Je ne suis pas un lion

C’est à quinze mille pieds, en montée à trois cent vingt nœuds, et dans l’espace aérien le plus encombré du monde que j’appuie sur 'Enroute Chart' sur ma tablette, une Surface procurée par ma compagnie. La carte de départ intitulée "JFK1" disparait, et mon plan de vol se dessine instantanément sur l’écran.

On a embarqué vingt-et-une tonnes de pétrole sur la ligne New York-à-Seattle ce matin, avec six heures de vol prévues. Ce n’est pas un pays que je vais survoler mais un continent. A cause d’une prévision de pluie pour notre arrivée, à 19:40Z, une visibilité de deux nautiques, et un plafond à deux mille huit cent pieds, je me demande si on verra, en finale, les avions tout neufs garés à Boeing Field. Boeing a annoncé récemment qu’ils vont construire neuf cent appareils par an à cause d’une augmentation de commandes de quatre-vingt pour-cent par rapport aux quatre dernières années.
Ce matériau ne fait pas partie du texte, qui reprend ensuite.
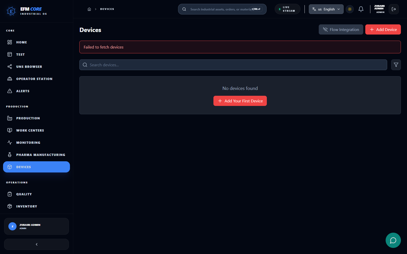Open the Zubairi Admin profile menu in header
Screen dimensions: 407x254
click(x=379, y=9)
Je ne suis pas le pilote en fonction sur cette branche, mais le pilote monitoring. C’est-à-dire que je ferai les checklists, les appels radio, et les positions de report avec, bien sûr, surveillance du temps et de la conso. Tout ça, pendant que le pilote en fonction affiche les caps et les altitudes sur le Mode Control Panel, programme le FMS et s’occupe de la trajectoire du jet qui fait plus de cinq cent kilomètres à l’heure. A chaque changement d’altitude ou de cap, que ça soit en manuel ou via l’autopilote, je dois vérifier que les inputs faites par le pilote en fonction soient correctes.

Si la majorité des pilotes préfèrent le pilotage au monitoring, c’est parce que le monitoring, c’est plus difficile. Alors que le cerveau de certains animaux, comme le lion, a évolué pour pouvoir observer sa proie pendant des heures, celui de l’humain a ses limites. Pour un pilote en croisière, une vigilance statique pendant six heures est éprouvante, car nos cerveaux demandent d’être stimulés. C’est pour ça qu’on préfère être engagé dans le pilotage propre de l’appareil au lieu de la surveillance soutenue des instruments pendant une longue durée. Je ne suis pas un lion.

Par contre au départ et en arrivée, et surtout lors d’une percée en IFR, le cerveau du pilote monitoring bute contre une autre limite : le multitâche.

Ce matin, en montée à travers l’espace aérien couvrant Kennedy, LaGuardia, Newark et Teterboro, je me sens saturé par les changements de fréquences, les appels radio, les checklists, et les vérifications de changement de caps, d’altitudes -- et même de vitesses faites par le pilote en fonction. Une erreur de cross-check peut évidemment donner droit à une infraction FAA -- ça, aux meilleurs des cas. Aux pires, c’est l’accident.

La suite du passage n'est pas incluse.